The New York Knicks have secured a victory in Game 5, which was their first step in their mission to overcome a 3-1 deficit at the hands of a gritty Indiana Pacers team.
However, the game was close throughout, and it took the Knicks a total team effort to defeat the Pacers in their two victories in the series so far.
If the Knicks want to come back and win this series, they will need to do much more than they did in the past five games.
Carmelo Anthony Needs Help
Coming into the series, the Knicks had two offensive weapons in Anthony and J.R. Smith, who were supposed to carry the load on offense, while the rest of the team is incapable of doing so.
Unfortunately, it's only been Anthony who has done the bulk of the scoring in this series. In five games against the Pacers, Smith has averaged 13.2 points on 29 percent shooting from the field and 23 percent from beyond the arc, per Basketball Reference.
As, arguably, the second best offensive player on the team, Smith hasn't done enough on offense to help the Knicks win games.
In Game 5, Chris Copeland came off the bench and stepped up, scoring 13 points on 4-for-6 shooting to give the Knicks a lift on the offensive end as they ground out a victory at the end.
In order for the Knicks to continue winning games, they must have their role players step up and contribute on offense, especially when Smith has been in a tremendous shooting slump recently.
Total Team Rebounding Effort
In four of the five games, the Pacers have out-rebounded the Knicks. Three of them resulted in victories.
The Pacers registered the best rebounding rate during the regular season while the Knicks were tied for 17th in the league in rebounding rate, per Hollinger's team stats.

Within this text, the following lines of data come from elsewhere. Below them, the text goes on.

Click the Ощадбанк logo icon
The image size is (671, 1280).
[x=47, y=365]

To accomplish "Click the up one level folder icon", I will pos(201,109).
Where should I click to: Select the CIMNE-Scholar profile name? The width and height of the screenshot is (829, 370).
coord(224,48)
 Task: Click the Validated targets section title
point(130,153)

The Knicks' excessive use of small-ball lineups is definitely limiting the team on the glass, and the Pacers' rotation of big men—which includes David West, Roy Hibbert, Ian Mahinmi and Tyler Hansbrough—have been dominating the Knicks on the glass.

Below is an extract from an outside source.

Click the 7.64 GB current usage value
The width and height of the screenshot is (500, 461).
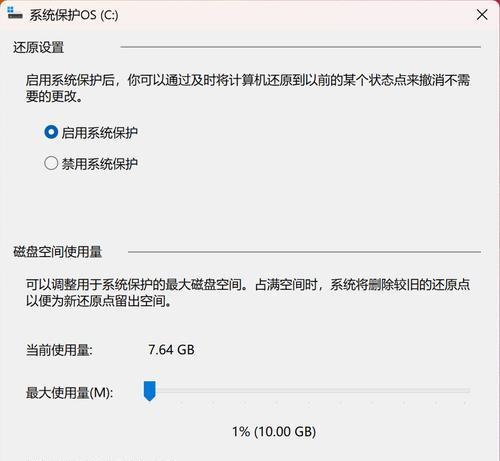point(171,350)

The Knicks just don't have the talent or depth to match up to the big lineups that the Pacers frequently use, and it's hard to keep both Tyson Chandler and Kenyon Martin on the floor for rebounding purposes and expect the team to effectively score on offense as well.

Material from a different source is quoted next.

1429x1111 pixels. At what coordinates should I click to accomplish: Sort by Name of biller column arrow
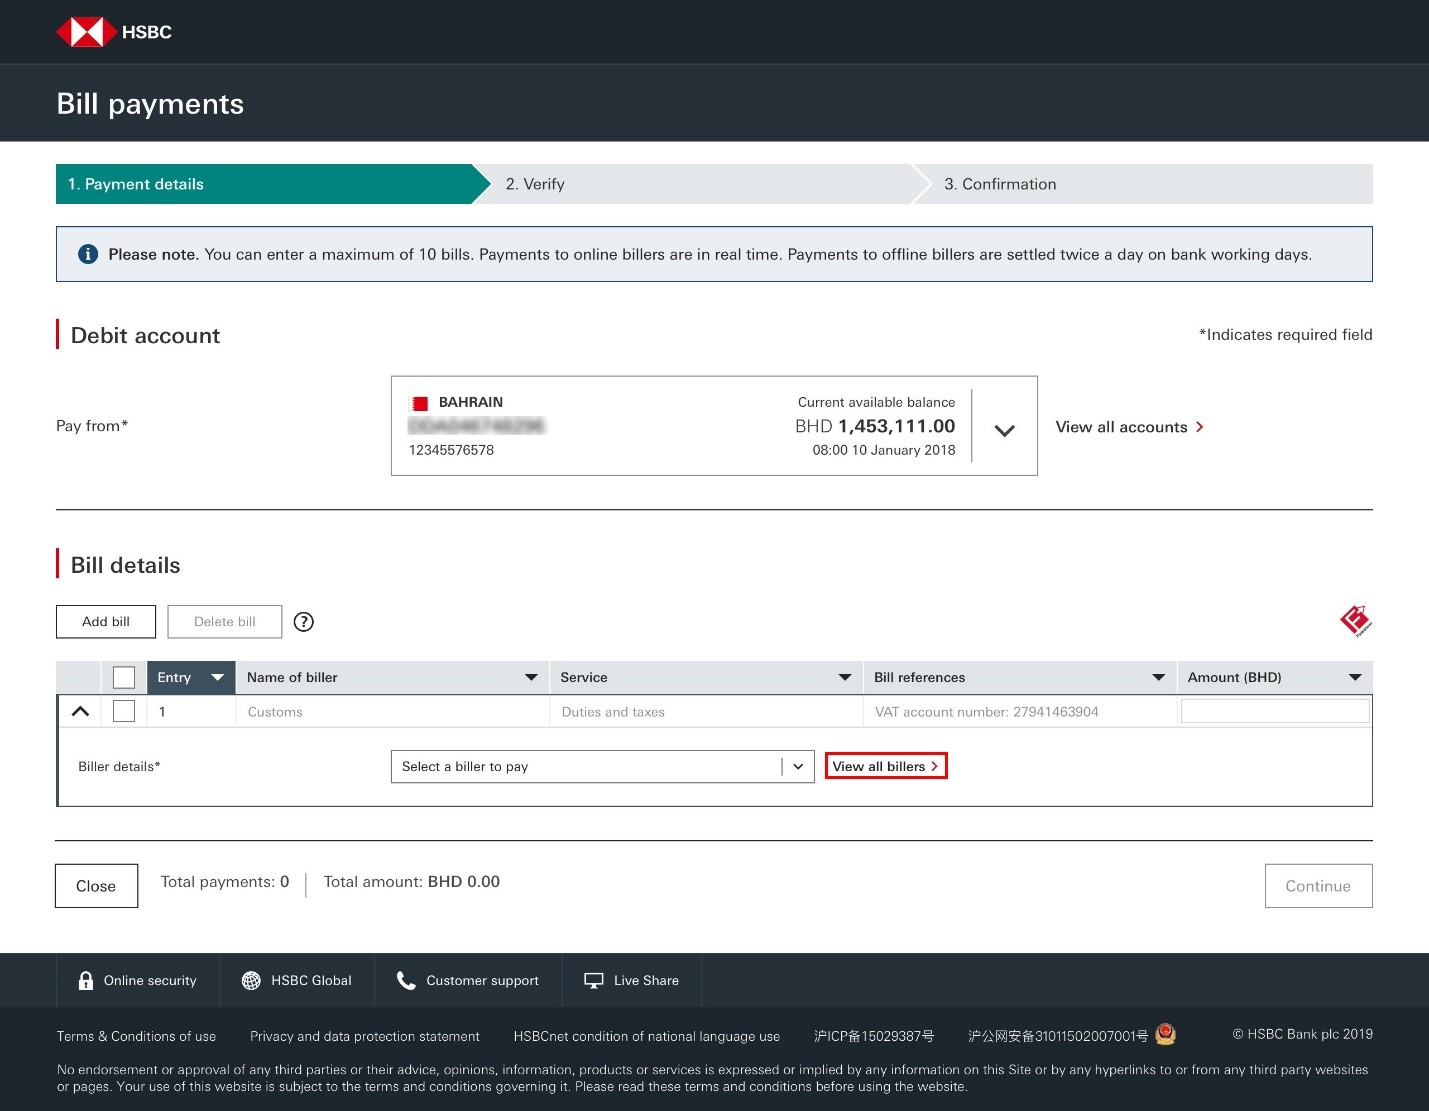531,678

To remedy this issue, the Knicks need everyone on their team to crash the glass. The guards need to chase the loose balls and run toward the basket to help the bigs grab rebounds.
It will certainly limit the team's potential for transition points if their guards leak out, but the Knicks cannot allow the Pacers to get second and third opportunities to score.
Bench Needs to Step Up
According to Hoops Stats, the Knicks were fourth in the league in bench scoring during the season, averaging a total of 38.5 bench points per contest. The Pacers, on the other hand, were just 29th in the bench scoring and averaged just 25.3 bench points per game.
However, the Knicks' bench production dropped to just 26.2 points per game during the playoffs, although the huge factor for the drop-off in points is due to Smith's ineffectiveness in the past few games.
Anthony will score his usual number of points, but that isn't enough to carve out a victory if the bench doesn't contribute enough.
The Pacers' balanced attack on both ends of the floor has worn down the one-man scoring machine, and the Knicks will not be able to win the series with Anthony alone.
Whether it's Smith breaking out of his funk or Amar'e Stoudemire getting back into his old form, the Knicks need to find an unsung hero on their bench to help them overcome the suffocating Pacers' defense.